== GIVEN PASSAGE

- First tankōbon volume cover

神さま学校の落ちこぼれ (Kami-sama Gakkō no Ochikobore)
- Genre: Drama; Supernatural;
- Written by: Hyūganatsu
- Illustrated by: Modomu Akagawara
- Published by: Hakusensha
- English publisher: NA: Yen Press;
- Imprint: Hana to Yume Comics
- Magazine: Hana to Yume
- Original run: August 5, 2021 – present
- Volumes: 15
- Written by: Hyūganatsu
- Illustrated by: Modomu Akagawara
- Published by: Kodansha
- Imprint: Seikaisha Fictions
- Original run: January 20, 2022 – present
- Volumes: 5

= The Failure at God School =

Japanese manga series

The Failure at God School (神さま学校の落ちこぼれ, Kami-sama Gakkō no Ochikobore) is a Japanese manga series written by Hyūganatsu and illustrated by Modomu Akagawara. It began serialization in Hakusensha's shōjo manga magazine Hana to Yume in August 2021. A light novel adaptation began publication under Kodansha's Seikaisha Fictions imprint in January 2022. An anime television series adaptation has been announced.

====

In the passage about The Failure at God School, which publisher's imprint releases the light novel adaptation?

== EXERCISE DATA

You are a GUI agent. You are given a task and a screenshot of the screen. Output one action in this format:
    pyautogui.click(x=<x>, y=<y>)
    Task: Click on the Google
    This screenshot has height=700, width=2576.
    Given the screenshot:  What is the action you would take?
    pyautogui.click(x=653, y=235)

====

### ANSWER SPACE
Kodansha's Seikaisha Fictions imprint.